Across all lines of the entries, tally those with the word "Expand" in them. The reply is the tally, by itself.
[[ Given records, beginning ]]
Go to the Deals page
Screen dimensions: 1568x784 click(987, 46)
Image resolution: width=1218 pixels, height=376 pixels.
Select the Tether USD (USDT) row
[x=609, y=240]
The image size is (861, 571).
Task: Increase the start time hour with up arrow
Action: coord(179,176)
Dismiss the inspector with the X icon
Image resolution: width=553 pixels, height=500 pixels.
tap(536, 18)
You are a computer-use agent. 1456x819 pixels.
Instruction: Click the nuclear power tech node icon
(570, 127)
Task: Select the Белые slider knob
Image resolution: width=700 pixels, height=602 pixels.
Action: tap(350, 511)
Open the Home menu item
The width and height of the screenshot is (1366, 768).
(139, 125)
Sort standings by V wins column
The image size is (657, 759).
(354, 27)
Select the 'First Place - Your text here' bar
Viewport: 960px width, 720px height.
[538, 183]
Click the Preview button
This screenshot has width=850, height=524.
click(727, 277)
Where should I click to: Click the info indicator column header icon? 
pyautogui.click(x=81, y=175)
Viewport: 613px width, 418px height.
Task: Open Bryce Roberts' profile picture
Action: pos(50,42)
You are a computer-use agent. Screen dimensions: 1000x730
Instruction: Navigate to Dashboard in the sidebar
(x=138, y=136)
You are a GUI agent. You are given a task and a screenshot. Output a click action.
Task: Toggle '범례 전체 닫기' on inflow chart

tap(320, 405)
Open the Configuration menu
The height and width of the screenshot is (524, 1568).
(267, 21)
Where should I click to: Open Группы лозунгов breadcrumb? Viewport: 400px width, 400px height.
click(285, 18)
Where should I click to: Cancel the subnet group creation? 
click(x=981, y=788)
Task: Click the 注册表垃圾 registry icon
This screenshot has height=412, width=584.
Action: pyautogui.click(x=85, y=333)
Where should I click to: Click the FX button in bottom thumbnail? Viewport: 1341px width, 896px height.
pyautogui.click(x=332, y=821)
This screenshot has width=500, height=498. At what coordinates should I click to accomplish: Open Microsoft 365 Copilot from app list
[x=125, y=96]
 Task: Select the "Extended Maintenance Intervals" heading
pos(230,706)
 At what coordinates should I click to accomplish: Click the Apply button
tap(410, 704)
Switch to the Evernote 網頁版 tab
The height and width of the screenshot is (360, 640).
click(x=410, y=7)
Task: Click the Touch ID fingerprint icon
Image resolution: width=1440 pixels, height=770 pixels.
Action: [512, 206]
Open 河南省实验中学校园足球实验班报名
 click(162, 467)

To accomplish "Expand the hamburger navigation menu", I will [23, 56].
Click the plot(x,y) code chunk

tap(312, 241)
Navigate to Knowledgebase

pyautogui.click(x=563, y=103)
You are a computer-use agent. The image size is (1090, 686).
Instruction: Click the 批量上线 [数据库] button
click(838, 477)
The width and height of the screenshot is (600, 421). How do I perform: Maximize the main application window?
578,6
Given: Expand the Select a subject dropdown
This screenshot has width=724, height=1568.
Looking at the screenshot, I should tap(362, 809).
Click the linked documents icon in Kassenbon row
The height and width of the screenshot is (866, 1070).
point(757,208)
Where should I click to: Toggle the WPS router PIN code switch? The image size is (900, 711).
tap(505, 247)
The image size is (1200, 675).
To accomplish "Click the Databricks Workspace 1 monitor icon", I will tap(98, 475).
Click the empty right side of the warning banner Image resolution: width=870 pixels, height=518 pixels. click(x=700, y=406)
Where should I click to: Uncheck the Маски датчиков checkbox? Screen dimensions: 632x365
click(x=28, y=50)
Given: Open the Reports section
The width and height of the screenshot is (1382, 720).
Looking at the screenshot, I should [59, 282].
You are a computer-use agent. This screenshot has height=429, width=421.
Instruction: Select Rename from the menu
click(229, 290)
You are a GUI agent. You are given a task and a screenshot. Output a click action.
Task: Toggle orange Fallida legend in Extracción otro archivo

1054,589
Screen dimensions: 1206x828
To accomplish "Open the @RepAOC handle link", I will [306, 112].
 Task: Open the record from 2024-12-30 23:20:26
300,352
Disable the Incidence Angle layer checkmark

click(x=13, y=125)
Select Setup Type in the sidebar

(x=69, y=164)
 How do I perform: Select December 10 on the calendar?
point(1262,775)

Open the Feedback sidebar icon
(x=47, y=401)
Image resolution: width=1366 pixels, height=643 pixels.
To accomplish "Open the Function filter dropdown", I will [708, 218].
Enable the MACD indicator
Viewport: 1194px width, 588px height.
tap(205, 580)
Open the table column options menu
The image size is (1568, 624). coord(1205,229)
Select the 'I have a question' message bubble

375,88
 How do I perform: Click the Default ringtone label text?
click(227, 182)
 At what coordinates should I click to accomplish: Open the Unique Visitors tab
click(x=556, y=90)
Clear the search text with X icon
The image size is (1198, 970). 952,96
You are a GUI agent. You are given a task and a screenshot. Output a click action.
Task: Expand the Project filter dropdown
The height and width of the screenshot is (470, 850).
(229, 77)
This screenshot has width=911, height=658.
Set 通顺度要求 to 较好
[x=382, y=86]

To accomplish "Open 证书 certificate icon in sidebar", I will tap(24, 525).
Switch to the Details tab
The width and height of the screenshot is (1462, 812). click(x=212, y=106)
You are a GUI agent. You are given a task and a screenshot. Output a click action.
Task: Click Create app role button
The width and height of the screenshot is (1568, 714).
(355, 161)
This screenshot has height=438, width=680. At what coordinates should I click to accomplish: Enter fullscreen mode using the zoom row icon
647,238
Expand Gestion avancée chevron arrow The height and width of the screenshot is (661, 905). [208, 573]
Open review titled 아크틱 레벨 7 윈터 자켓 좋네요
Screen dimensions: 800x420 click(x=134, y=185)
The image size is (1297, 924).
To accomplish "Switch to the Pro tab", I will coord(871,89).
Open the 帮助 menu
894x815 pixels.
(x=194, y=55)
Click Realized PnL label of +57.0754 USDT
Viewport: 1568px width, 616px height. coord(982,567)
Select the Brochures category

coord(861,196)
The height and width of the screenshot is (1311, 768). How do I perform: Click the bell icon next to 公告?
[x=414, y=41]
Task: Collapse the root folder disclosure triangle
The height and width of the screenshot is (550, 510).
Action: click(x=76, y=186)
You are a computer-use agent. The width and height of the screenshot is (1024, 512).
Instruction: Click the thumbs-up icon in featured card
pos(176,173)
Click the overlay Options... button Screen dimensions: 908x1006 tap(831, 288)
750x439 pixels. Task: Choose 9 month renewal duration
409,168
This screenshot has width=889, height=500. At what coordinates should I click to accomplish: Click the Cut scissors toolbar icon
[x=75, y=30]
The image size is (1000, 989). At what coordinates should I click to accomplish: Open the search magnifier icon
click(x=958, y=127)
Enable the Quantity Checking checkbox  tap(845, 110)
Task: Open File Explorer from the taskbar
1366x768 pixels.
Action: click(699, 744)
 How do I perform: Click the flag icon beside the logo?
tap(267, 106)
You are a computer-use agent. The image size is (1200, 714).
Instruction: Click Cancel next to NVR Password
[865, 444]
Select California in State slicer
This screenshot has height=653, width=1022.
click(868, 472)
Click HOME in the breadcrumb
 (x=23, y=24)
[[ Given records, end ]]
== Response to the exercise ==
4